His gang in the UK included former bodybuilding champion Nathan Selcon who had a £1m home in Milton Keynes.
Sporon-Fiedler and Selcon admitted conspiring to import steroids at the Old Bailey.
Sporon-Fiedler, 38, was jailed for five years and four months.
Selcon, 45, was also found guilty of conspiring to manufacture steroids and was sentenced to six years in prison.
Three other men were also convicted for their roles:
Gurjaipal Dhillon, from Southall, west London, arranged dozens of unlicensed steroid shipments from India to Europe and was found guilty of conspiring to import a class C drug. The 65-year-old was jailed for five years.

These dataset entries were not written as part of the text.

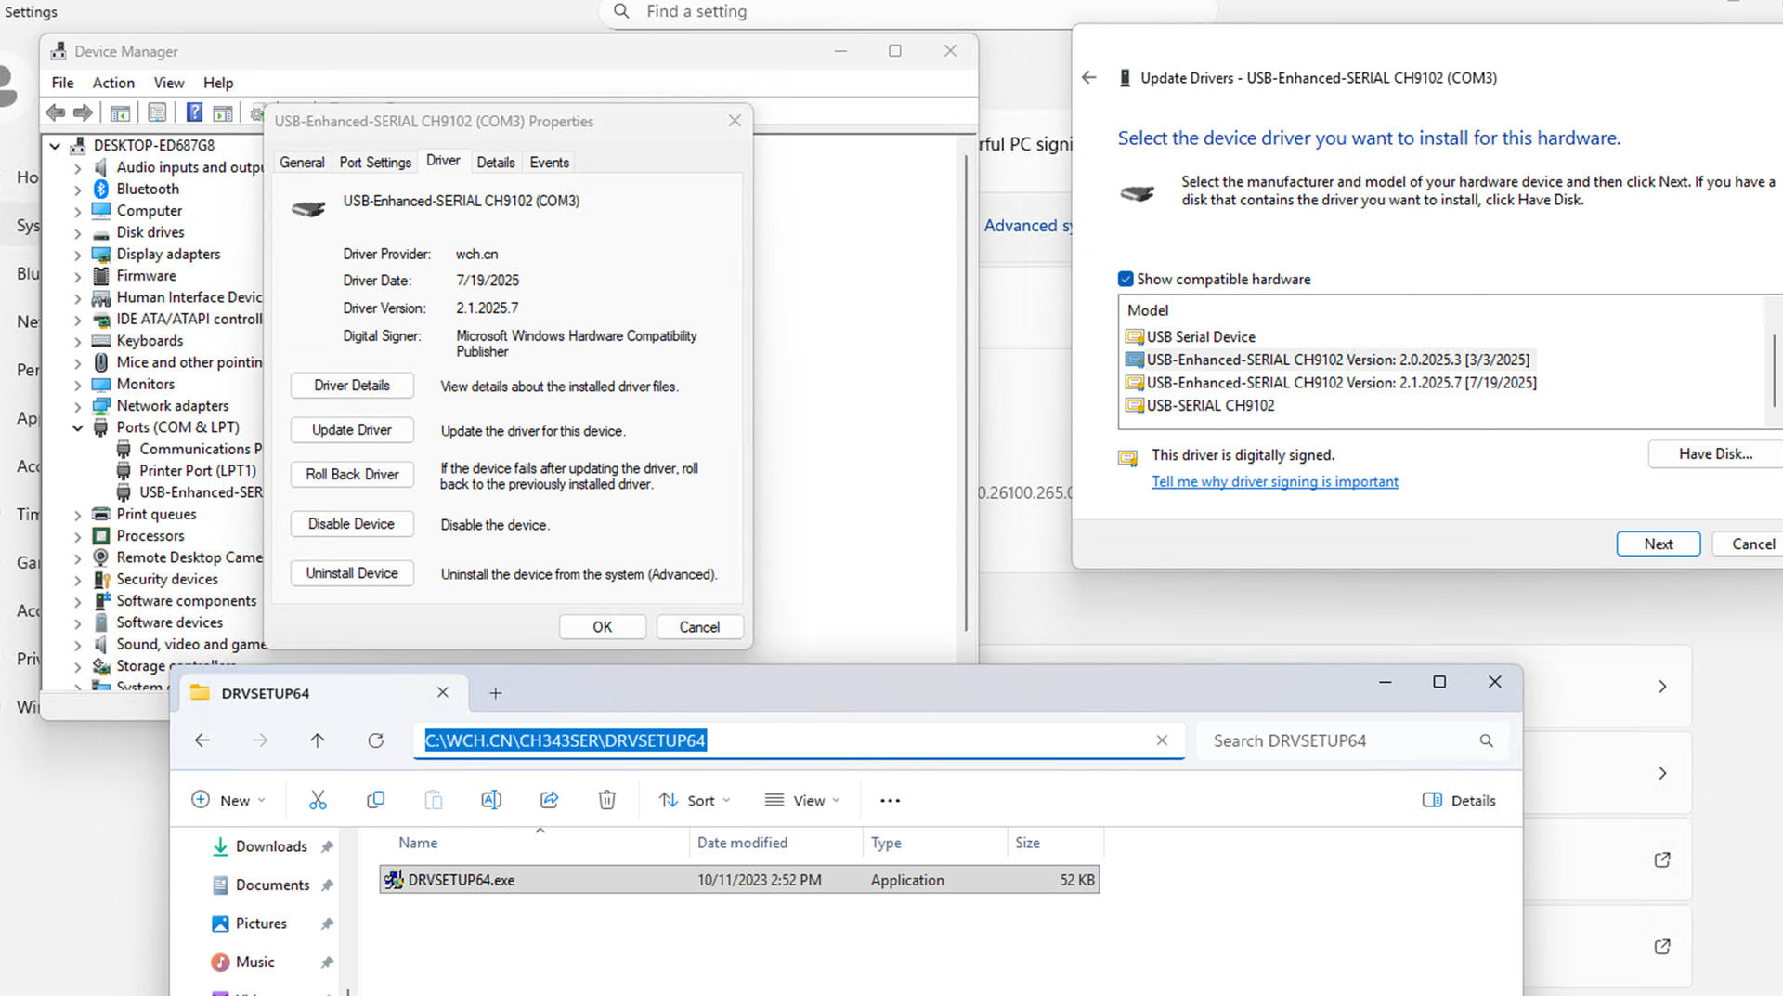Open the New dropdown in File Explorer
This screenshot has width=1783, height=996.
pos(228,800)
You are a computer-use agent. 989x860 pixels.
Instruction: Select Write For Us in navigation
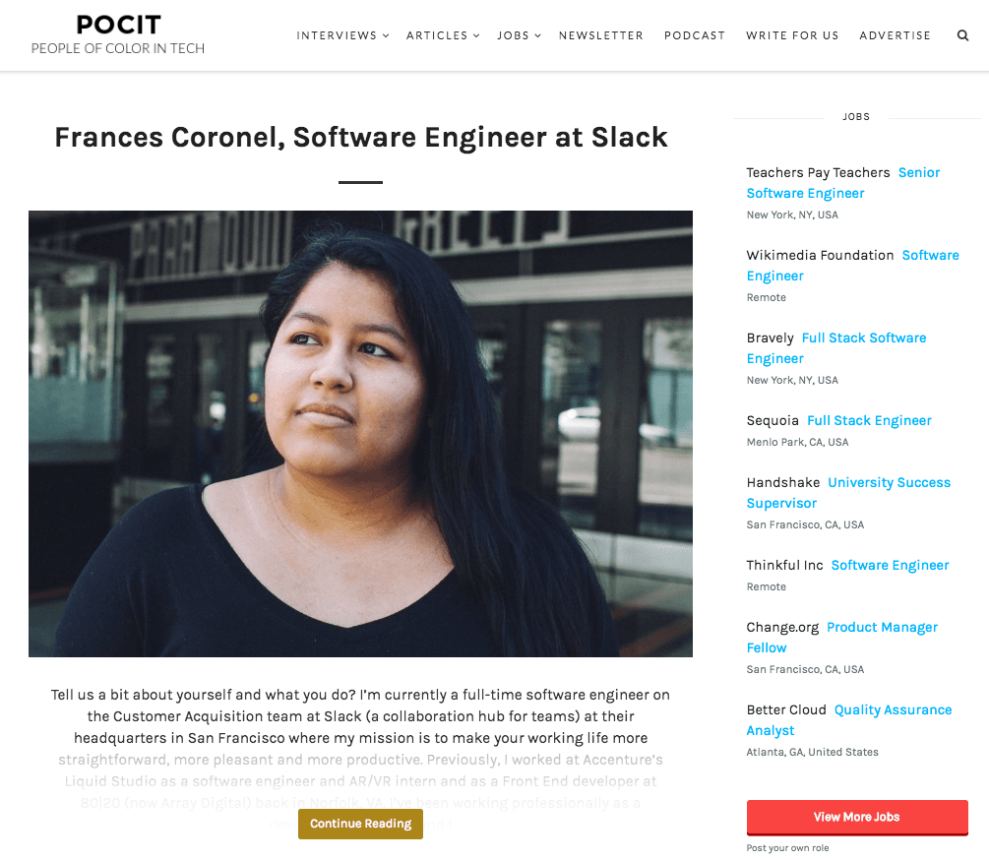pos(792,35)
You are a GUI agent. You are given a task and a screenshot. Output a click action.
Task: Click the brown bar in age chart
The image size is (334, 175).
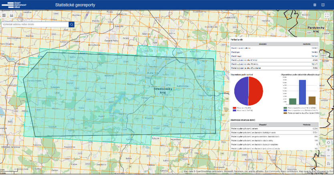(x=312, y=100)
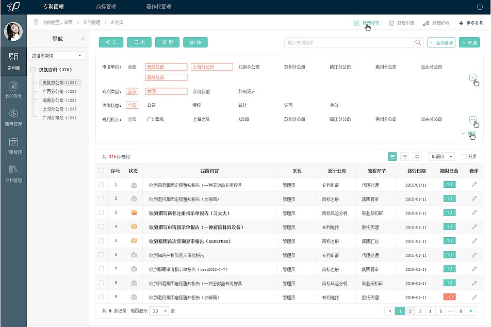Check the checkbox for row 3
This screenshot has width=491, height=327.
coord(101,212)
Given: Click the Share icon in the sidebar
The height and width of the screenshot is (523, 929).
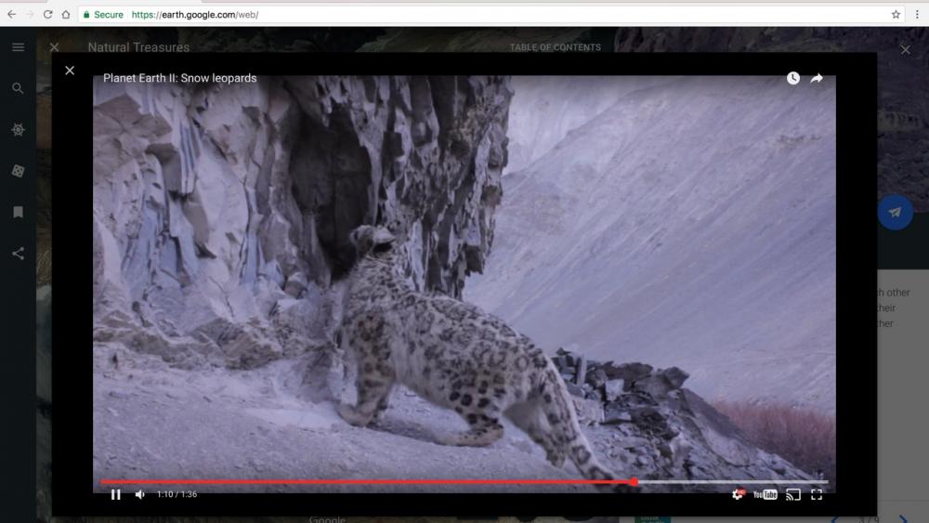Looking at the screenshot, I should [x=18, y=254].
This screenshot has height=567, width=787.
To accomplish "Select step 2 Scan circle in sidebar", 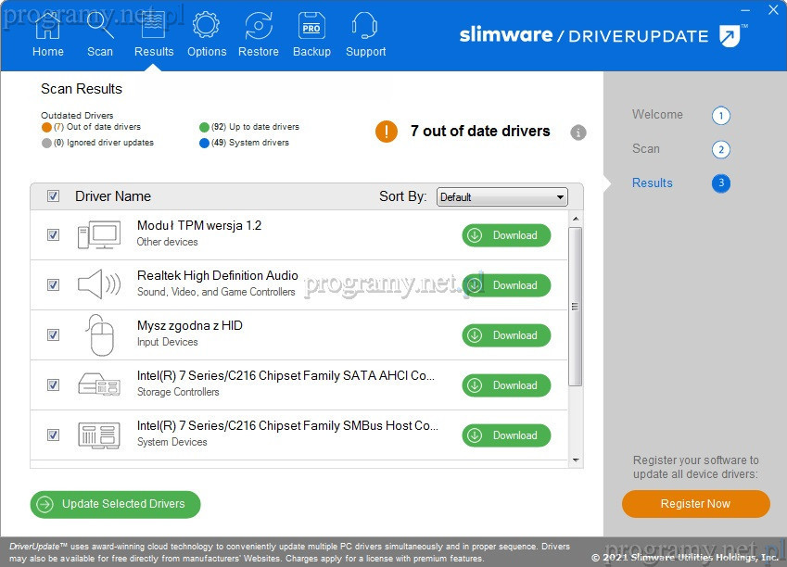I will [721, 150].

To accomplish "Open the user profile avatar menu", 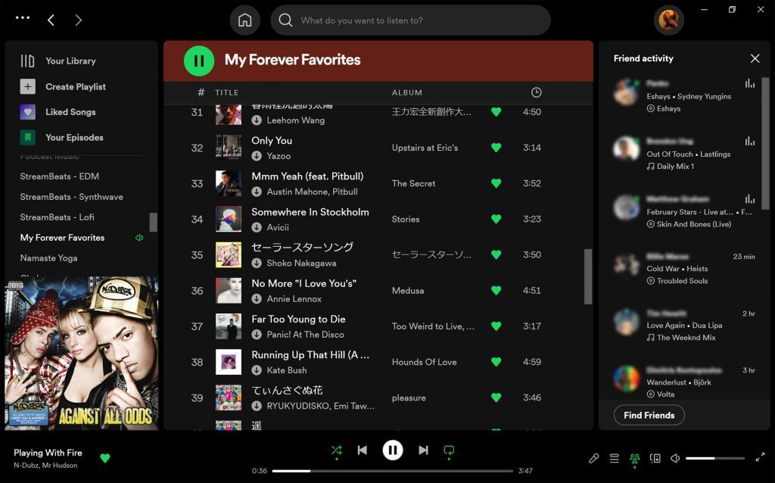I will pos(668,20).
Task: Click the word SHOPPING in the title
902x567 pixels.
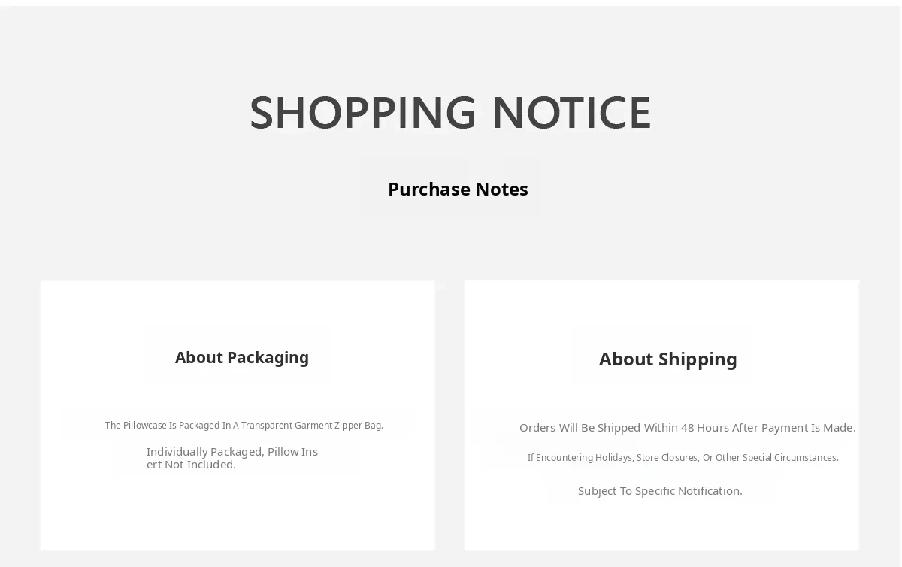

Mohammed Afzal, 34, from Slough, Berkshire, helped to set up the lab near Heathrow Airport which was used to make own branded drugs. He was found guilty of conspiring to manufacture steroids and was sentenced to two years in prison.
Alexander Macgregor, 50, of Maidenhead, Berkshire, owned a corporate logistics company and was found guilty of conspiring to manufacture steroids. He is due to be sentenced at a later date due to illness.
The steroids - which were similar to those used by the London Bridge and Westminster terrorists - were said to have been sold to bodybuilders, gym users and possibly professional athletes, the court heard.
The National Crime Agency (NCA) said it had evidence of at least £65m worth of drugs connected to the gang but the true figure could run into the hundreds of millions.
An investigation began when 600kg of anabolic steroids were seized at Heathrow in 2014.
The NCA raided a laboratory on an industrial estate near Heathrow Airport in March 2015 and discovered packaging for £43m worth of steroids.
The group was also connected to another lab in Slough which produced about £10m worth of steroids before it was raided by Thames Valley Police in 2009.
Sentencing the men, Judge Angela Rafferty QC said: "I am satisfied this was a long-running, sophisticated and well managed operation and no [previous steroid case] is comparable to the scale of this particular conspiracy. This was exceptionally large."
Senior investigator at the NCA David Cunningham said afterwards: "If Sporon-Fiedler thought he could trade class C illicit anabolic steroids and be beyond the reach of law enforcement, he was wrong."